#### [PROBLEM TO SOLVE]
Lines from the one with "The image size is (915, 686)." through the end of the records, and no others, are what the answer should contain, copied exactly; please keep pictures out.

(DATASET RECORDS begins)

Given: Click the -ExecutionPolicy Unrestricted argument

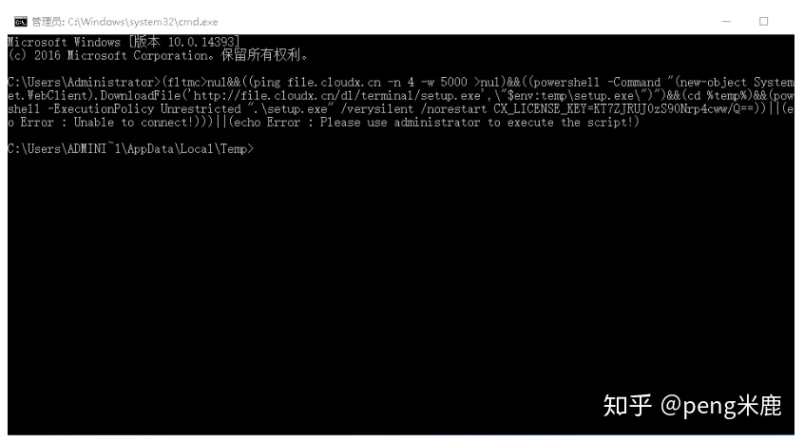Looking at the screenshot, I should 144,108.
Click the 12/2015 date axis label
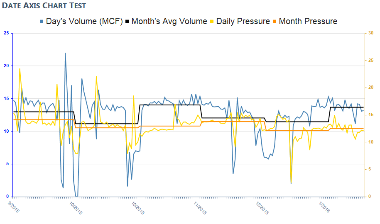Viewport: 380px width, 224px height. click(263, 207)
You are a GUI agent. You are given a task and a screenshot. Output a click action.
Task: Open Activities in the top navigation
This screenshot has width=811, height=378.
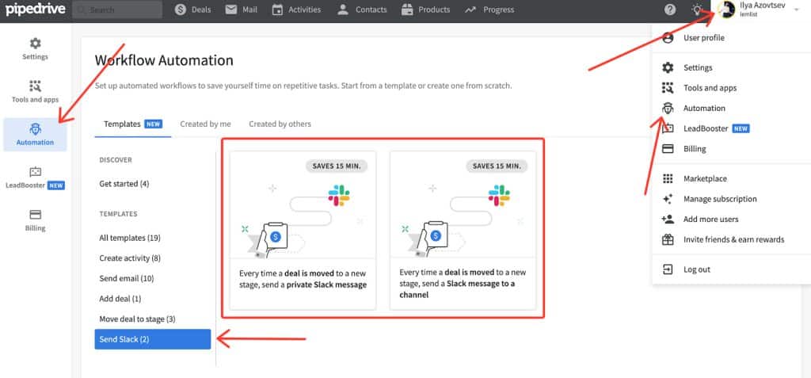click(x=296, y=10)
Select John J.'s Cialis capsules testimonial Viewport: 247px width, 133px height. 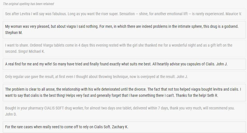pyautogui.click(x=124, y=64)
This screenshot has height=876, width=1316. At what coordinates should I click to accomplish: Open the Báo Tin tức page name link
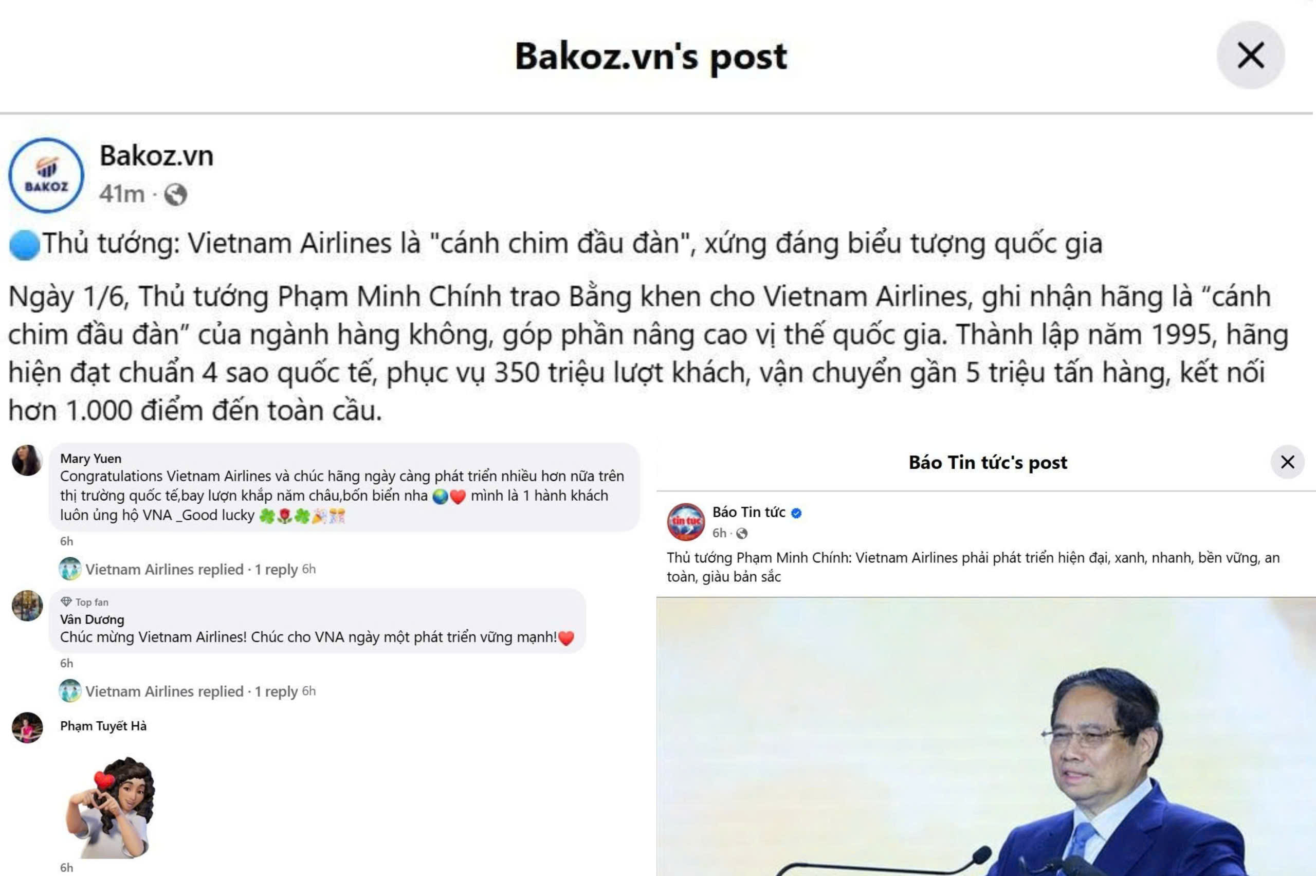[748, 512]
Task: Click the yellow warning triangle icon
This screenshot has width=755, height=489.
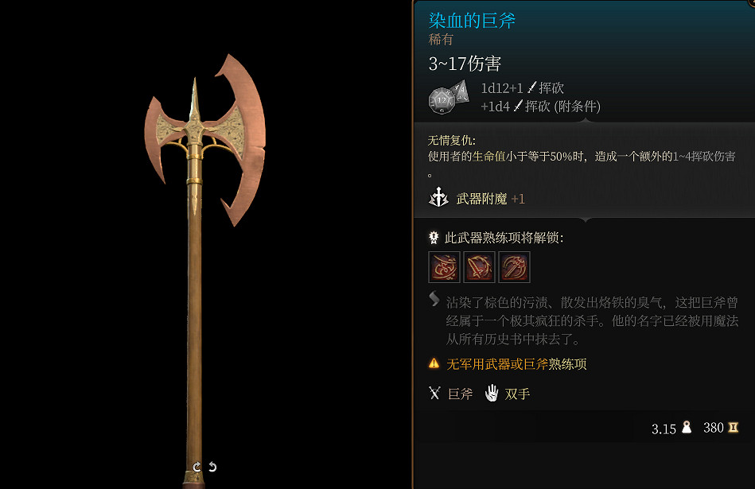Action: pyautogui.click(x=434, y=363)

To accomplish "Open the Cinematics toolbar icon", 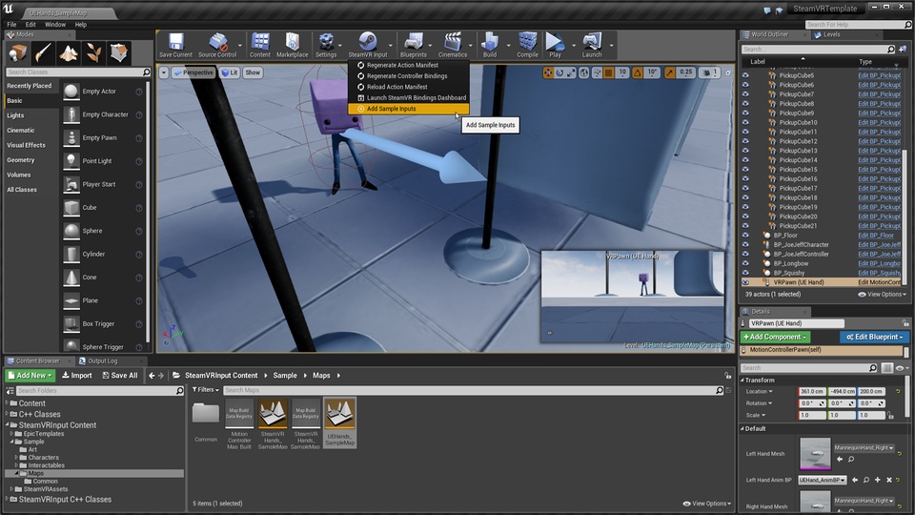I will click(x=453, y=43).
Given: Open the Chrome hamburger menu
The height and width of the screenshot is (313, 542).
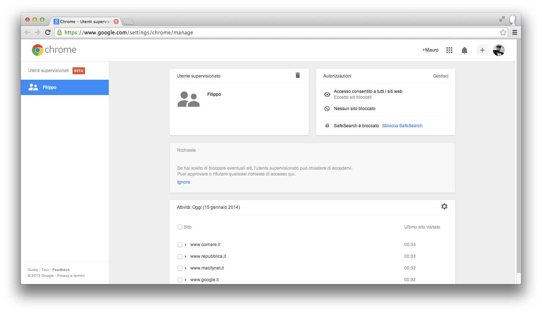Looking at the screenshot, I should pos(515,33).
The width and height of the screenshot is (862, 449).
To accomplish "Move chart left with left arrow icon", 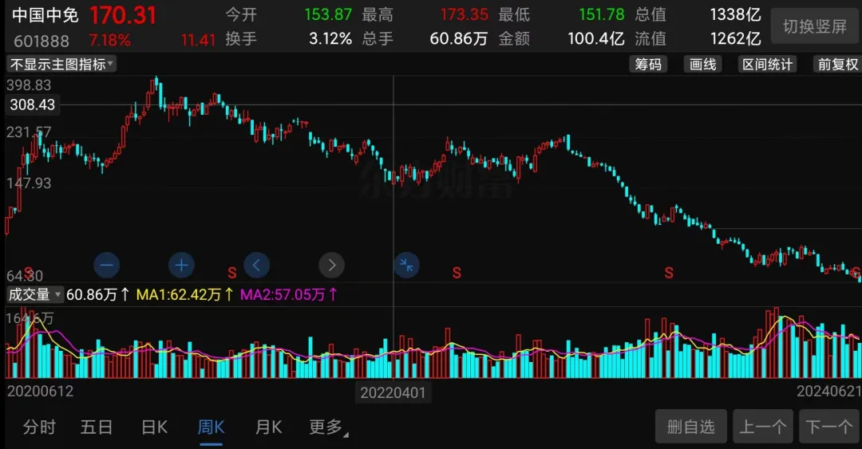I will 256,266.
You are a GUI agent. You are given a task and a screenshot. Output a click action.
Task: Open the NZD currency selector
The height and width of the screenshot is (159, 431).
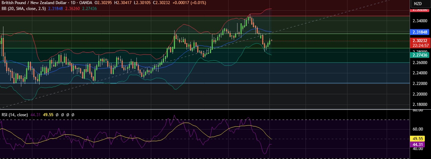tap(418, 4)
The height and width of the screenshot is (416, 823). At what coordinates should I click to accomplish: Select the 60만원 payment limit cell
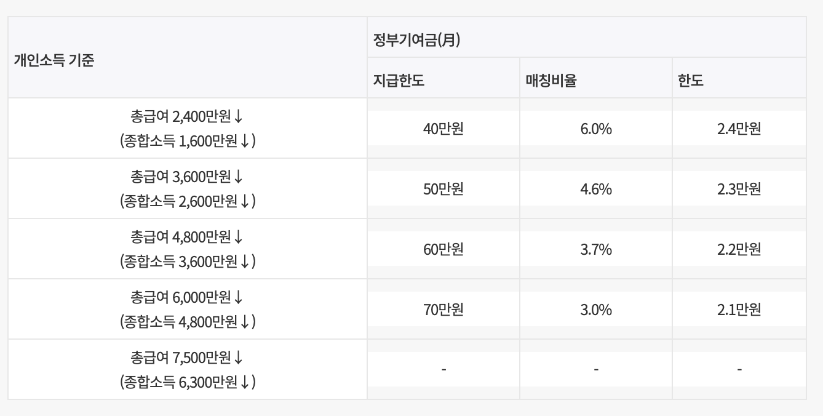[443, 249]
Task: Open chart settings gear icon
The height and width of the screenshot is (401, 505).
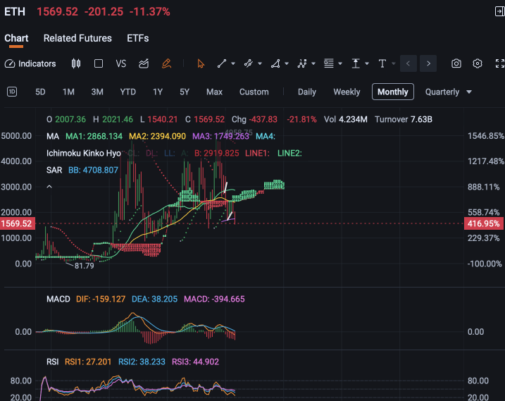Action: pyautogui.click(x=478, y=63)
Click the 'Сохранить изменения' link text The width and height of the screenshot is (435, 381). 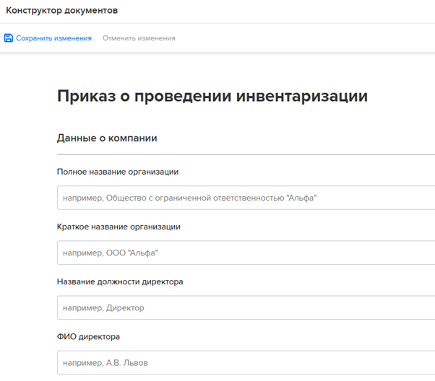(x=53, y=38)
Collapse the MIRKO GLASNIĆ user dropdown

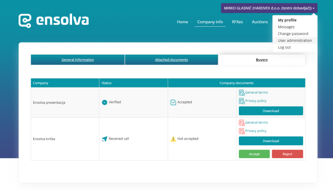click(x=269, y=8)
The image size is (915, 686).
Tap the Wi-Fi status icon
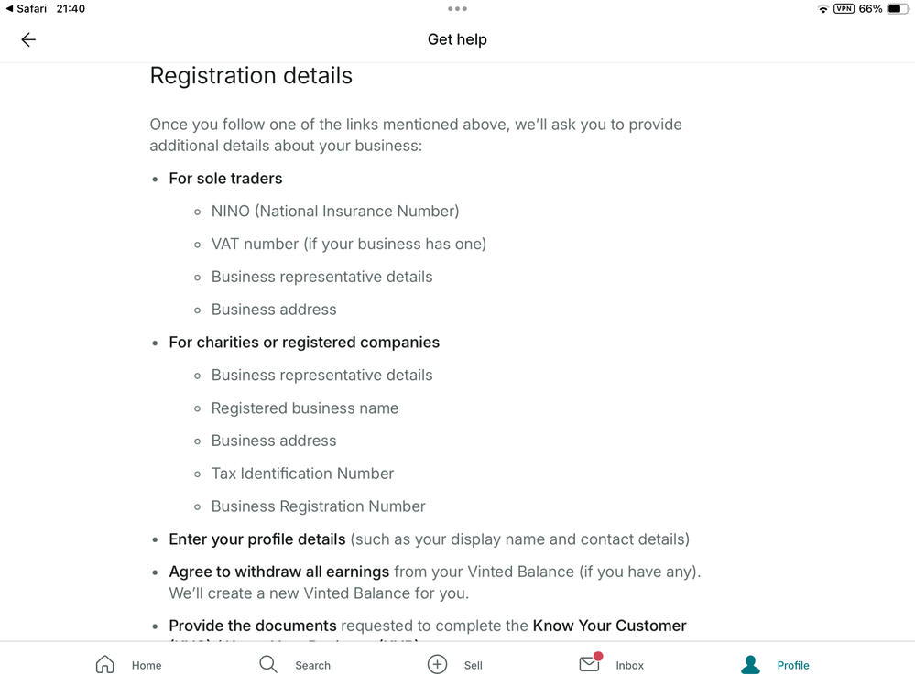[822, 9]
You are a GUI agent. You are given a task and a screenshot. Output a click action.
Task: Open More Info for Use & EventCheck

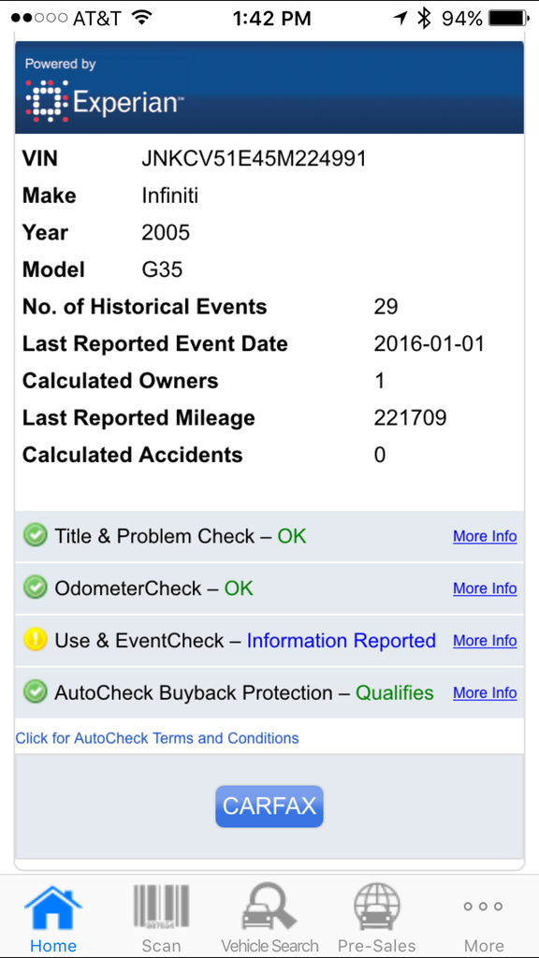point(485,641)
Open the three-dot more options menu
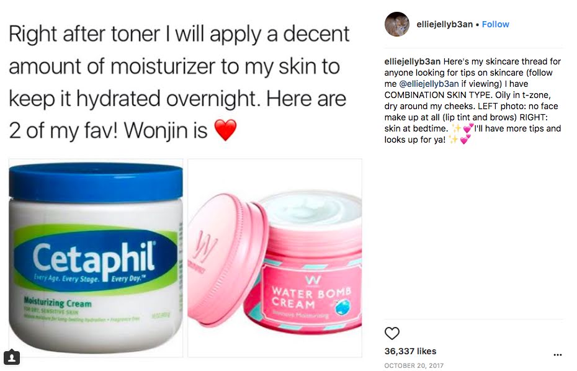This screenshot has width=577, height=371. click(x=558, y=355)
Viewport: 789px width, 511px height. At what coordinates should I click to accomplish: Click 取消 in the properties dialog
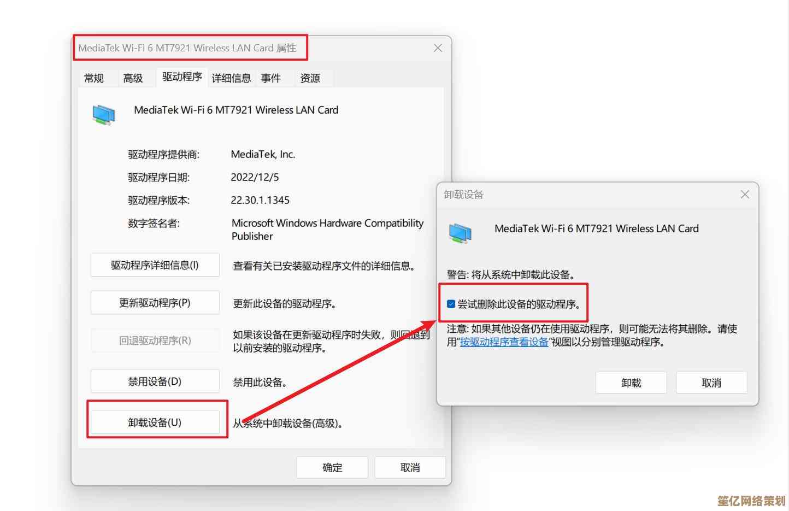(x=410, y=467)
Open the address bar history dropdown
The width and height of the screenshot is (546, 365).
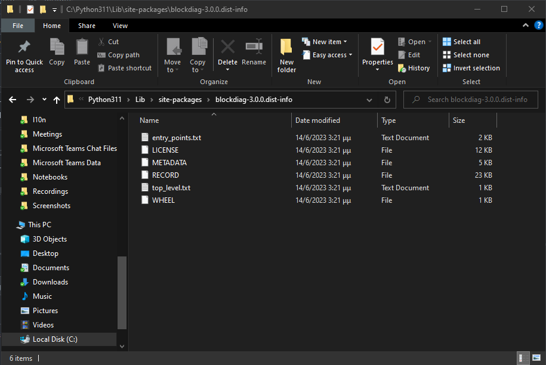pyautogui.click(x=369, y=99)
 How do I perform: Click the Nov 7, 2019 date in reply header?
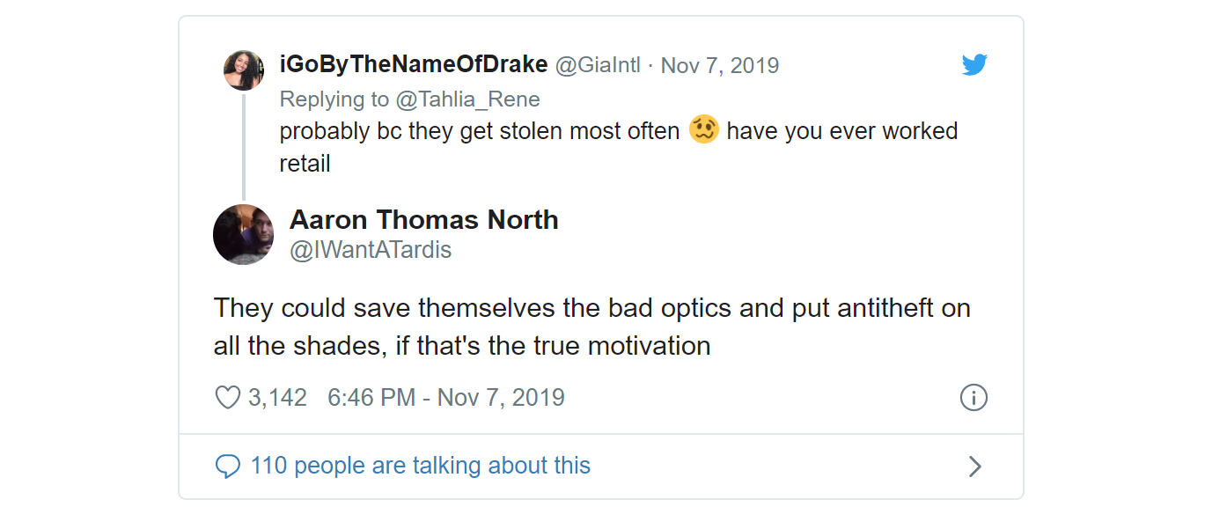point(720,65)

(DATASET RECORDS ends)

#### [REPLY TO THE TASK]
The image size is (915, 686).
Tap the Wi-Fi status icon
[822, 9]
You are a GUI agent. You are given a task and a screenshot. Output a click action.
Task: Open More Info for Use & EventCheck

point(485,641)
Open the three-dot more options menu
This screenshot has width=577, height=371. click(x=558, y=355)
Viewport: 789px width, 511px height. At what coordinates should I click to accomplish: Click 取消 in the properties dialog
(x=410, y=467)
Open the address bar history dropdown
The width and height of the screenshot is (546, 365).
pyautogui.click(x=369, y=99)
 How do I perform: Click the Nov 7, 2019 date in reply header?
point(720,65)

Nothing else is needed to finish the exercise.